- **DATA SUPPLIED**:
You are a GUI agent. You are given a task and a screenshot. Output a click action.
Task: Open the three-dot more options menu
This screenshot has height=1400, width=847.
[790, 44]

* * *

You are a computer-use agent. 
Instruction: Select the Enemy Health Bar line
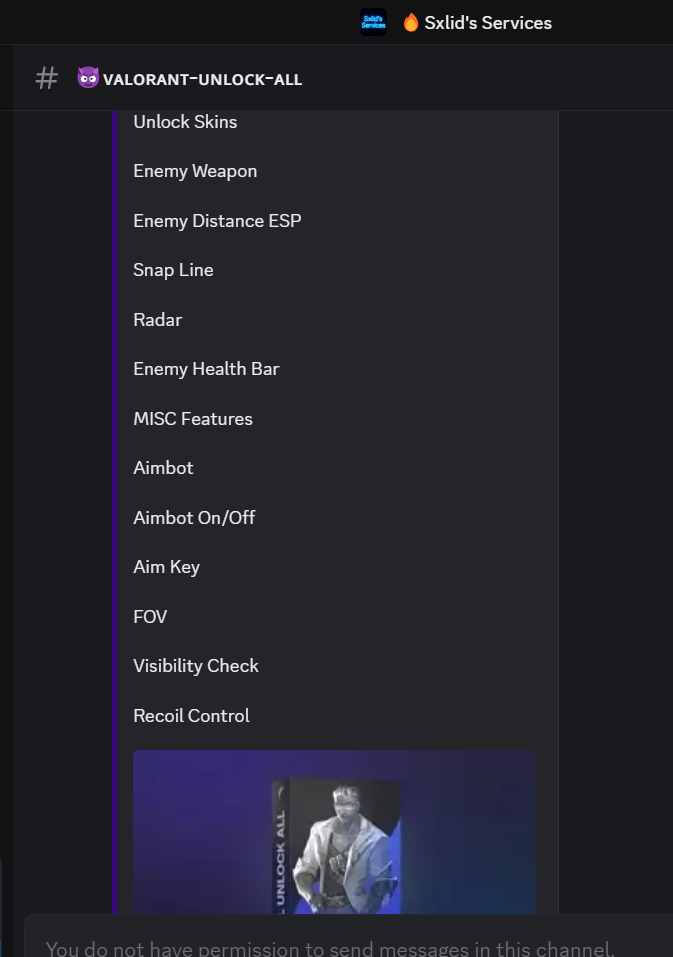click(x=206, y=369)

- **PROMPT**:
Every line containing the string "agent" is required; copy each such line from the data.

- **SOLUTION TO THIS EXERCISE**:
You are a GUI agent. You are given a task and a screenshot. Output a click action.
You are a computer-use agent. 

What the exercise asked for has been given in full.